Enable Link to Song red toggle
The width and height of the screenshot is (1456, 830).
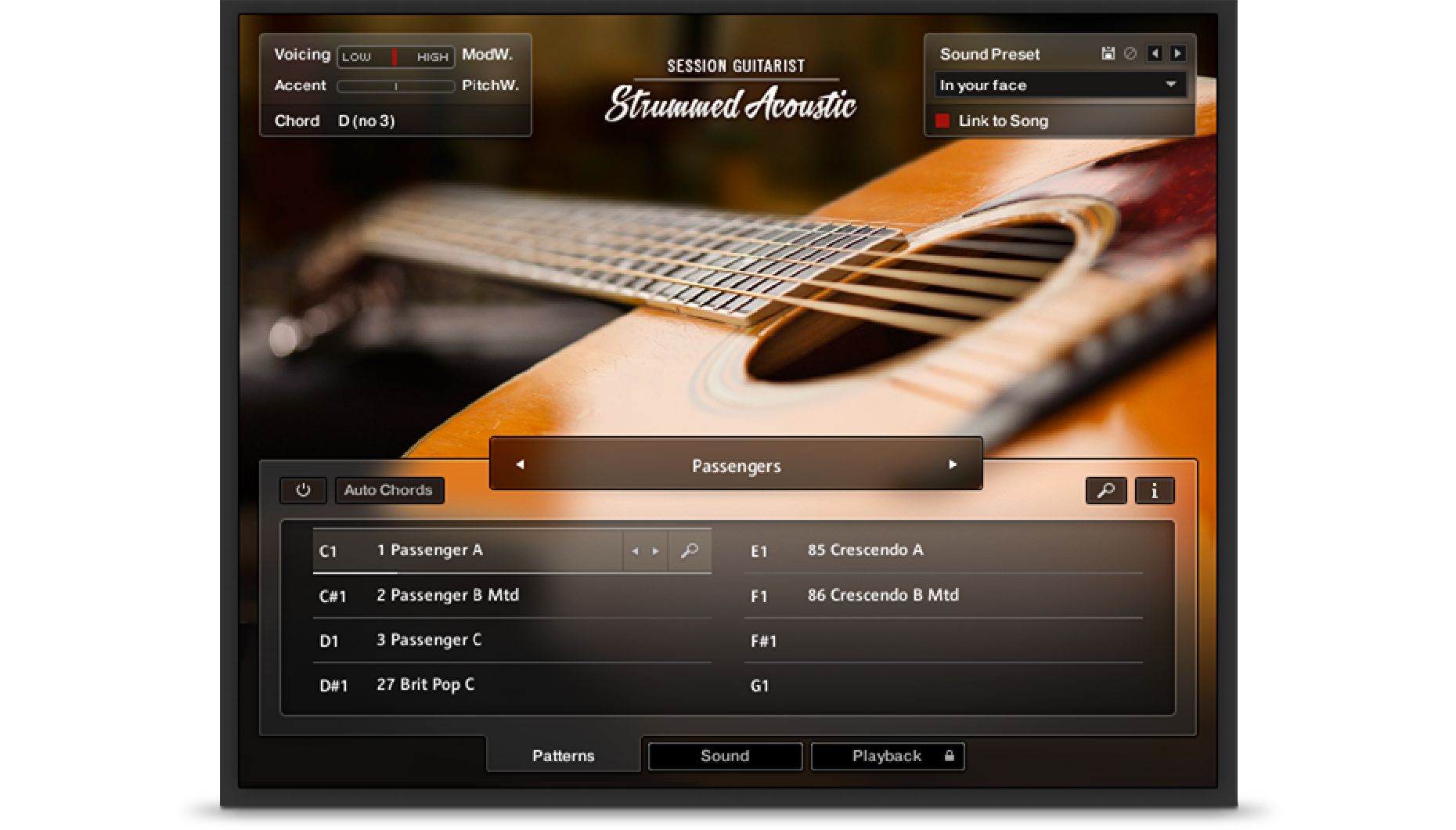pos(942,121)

--

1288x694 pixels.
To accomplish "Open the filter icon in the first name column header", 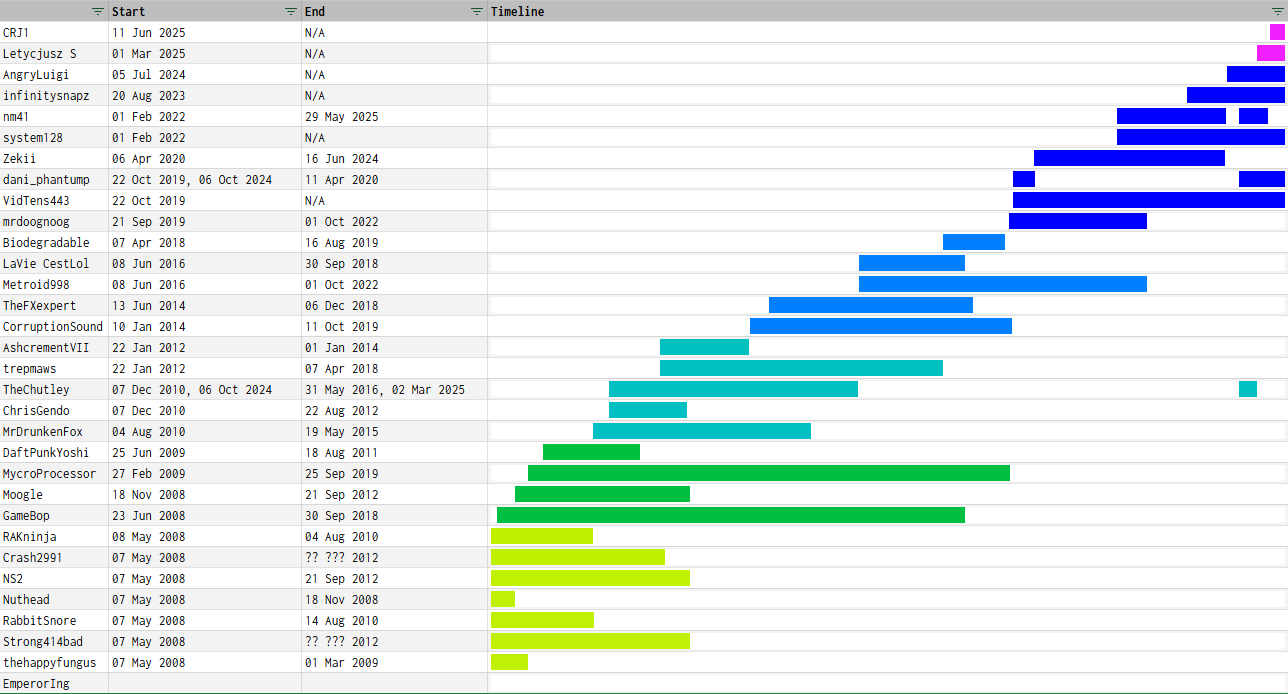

Task requirements: Set down the listing word for word, from the line containing "Enable Link to Song red toggle" through the line containing "pos(942,121)". Leave the pictures out.

Answer to the exercise:
Enable Link to Song red toggle
The width and height of the screenshot is (1456, 830).
pos(942,121)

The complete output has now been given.